ALTERNATIVE: Queue-Based Claims
Instead of: Direct Redis DECR for claims
Alternative: Put all claim requests in a queue, process in order
Pros: Perfect ordering, simpler consistency
Cons: Higher latency, doesn't match "instant" UX requirement
Decision: Direct Redis better for our latency requirements
ALTERNATIVE: Reservation-Style Inventory
Instead of: Decrement on claim
Alternative: Decrement only on successful checkout
Pros: No need for claim expiry handling
Cons: Inventory shows as available but isn't, worse UX
Decision: Claim-then-checkout better for transparency
ALTERNATIVE: Distributed Lock per Item
Instead of: Atomic counter
Alternative: Lock each inventory unit individually
Pros: Fine-grained control
Cons: 10,000 locks = complexity nightmare
Decision: Atomic counter much simpler
Interview Conclusion
Interviewer: "Excellent work. You've demonstrated strong understanding of distributed systems, handled the scale estimation well, and made good trade-off decisions. Any questions for me?"
You: "Thank you! I'd love to hear how MegaMart currently handles this, and what challenges you've faced in production."

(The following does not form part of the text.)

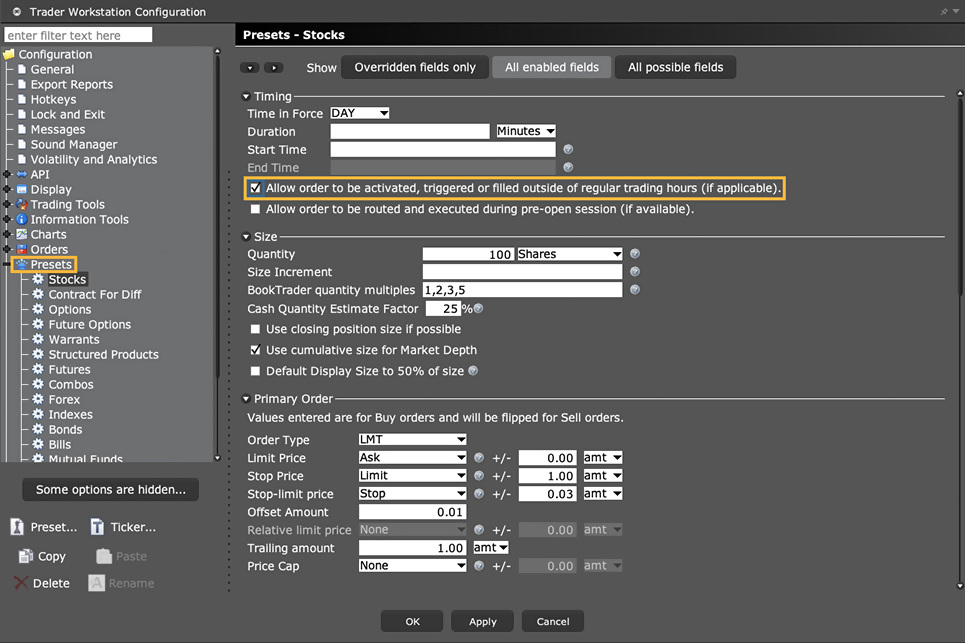965x643 pixels.
Task: Click the info icon beside the Quantity field
Action: click(635, 254)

Summary: Week 1-2 Concepts Applied
Week 1 Concepts (Foundations of Scale)
| Concept | Application in This Design |
|---|---|
| Horizontal vs Vertical Scaling | API services scale horizontally, Redis and PostgreSQL scale with clustering |
| Database Partitioning | Orders partitioned by date, notifications batched by user_id hash |
| Caching Strategies | CDN for static content, Redis for hot data, 1-second TTL for inventory count |
| Load Balancing | ALB across API servers, partition-aware Kafka consumers |
| Message Queues | Kafka for event-driven architecture, async notification processing |
Week 2 Concepts (Failure-First Design)
| Day | Concept | Application |
|---|---|---|
| Day 1 | Timeouts | Payment timeout (10s), checkout budget (25s), claim validation |
| Day 2 | Idempotency | Claim idempotency key, checkout idempotency, Stripe idempotency_key |
| Day 3 | Circuit Breakers | Stripe circuit, FCM/APNs circuits, Redis circuit |
| Day 4 | Webhooks | Notification delivery, at-least-once semantics, retry with backoff |
| Day 5 | Distributed Cron | Sale scheduling, leader election, fencing tokens |
Code Patterns Demonstrated
1. ATOMIC OPERATIONS
- Redis Lua scripts for claim
- Database transactions for orders
2. IDEMPOTENCY IMPLEMENTATION
- Check-before-execute pattern
- Idempotency store with TTL
3. CIRCUIT BREAKER INTEGRATION
- Check before external calls
- Record success/failure
- Fallback behavior
4. TIMEOUT BUDGETS
- Total budget for operation
- Remaining budget propagation
- Timeout on all external calls
5. LEADER ELECTION
- etcd-based election
- Fencing token validation
- Graceful failover
6. EVENT-DRIVEN ARCHITECTURE
- Kafka for event publishing
- Consumer groups for parallel processing
- At-least-once delivery
Self-Assessment Checklist
After studying this capstone, you should be able to:
- Estimate traffic and storage requirements from business requirements
- Design a system that handles massive traffic spikes
- Implement atomic inventory operations without race conditions
- Integrate idempotency at multiple levels (claim, checkout, notifications)
- Apply circuit breakers to protect against external service failures
- Design a notification system that delivers millions of messages quickly
- Implement distributed scheduling with exactly-once semantics
- Set up meaningful monitoring and alerting
- Discuss trade-offs and alternatives clearly
- Handle follow-up questions about scaling and edge cases
This capstone problem integrates all concepts from Weeks 1-2 of the System Design Mastery Series. Use this as a template for approaching similar interview problems.